§ **TO BE DONE**
Give the lines of the material below as a JSON list of strings, one string per line, omitting blank lines.

Text and element pointing records:
******************************

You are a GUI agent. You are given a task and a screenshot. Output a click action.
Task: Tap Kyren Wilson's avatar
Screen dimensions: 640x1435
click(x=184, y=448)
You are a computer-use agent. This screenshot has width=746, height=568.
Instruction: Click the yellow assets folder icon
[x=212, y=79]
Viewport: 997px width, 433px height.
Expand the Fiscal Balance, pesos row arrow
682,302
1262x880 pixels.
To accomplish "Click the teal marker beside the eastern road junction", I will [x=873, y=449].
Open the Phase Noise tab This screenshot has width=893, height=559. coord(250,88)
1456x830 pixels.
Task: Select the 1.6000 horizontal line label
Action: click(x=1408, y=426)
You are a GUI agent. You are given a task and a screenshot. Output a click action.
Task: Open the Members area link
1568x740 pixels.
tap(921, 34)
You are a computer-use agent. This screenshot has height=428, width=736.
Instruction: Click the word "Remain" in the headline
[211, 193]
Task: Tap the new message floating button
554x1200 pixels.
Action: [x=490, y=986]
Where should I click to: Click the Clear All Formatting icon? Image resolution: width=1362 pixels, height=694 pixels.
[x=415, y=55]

******************************

§ **CORRECT OUTPUT**
[
  "You are a GUI agent. You are given a task and a screenshot. Output a click action.",
  "Task: Tap Kyren Wilson's avatar",
  "Screen dimensions: 640x1435",
  "click(x=184, y=448)",
  "You are a computer-use agent. This screenshot has width=746, height=568.",
  "Instruction: Click the yellow assets folder icon",
  "[x=212, y=79]",
  "Viewport: 997px width, 433px height.",
  "Expand the Fiscal Balance, pesos row arrow",
  "682,302",
  "1262x880 pixels.",
  "To accomplish \"Click the teal marker beside the eastern road junction\", I will [x=873, y=449].",
  "Open the Phase Noise tab This screenshot has width=893, height=559. coord(250,88)",
  "1456x830 pixels.",
  "Task: Select the 1.6000 horizontal line label",
  "Action: click(x=1408, y=426)",
  "You are a GUI agent. You are given a task and a screenshot. Output a click action.",
  "Task: Open the Members area link",
  "1568x740 pixels.",
  "tap(921, 34)",
  "You are a computer-use agent. This screenshot has height=428, width=736.",
  "Instruction: Click the word \"Remain\" in the headline",
  "[211, 193]",
  "Task: Tap the new message floating button",
  "554x1200 pixels.",
  "Action: [x=490, y=986]",
  "Where should I click to: Click the Clear All Formatting icon? Image resolution: width=1362 pixels, height=694 pixels.",
  "[x=415, y=55]"
]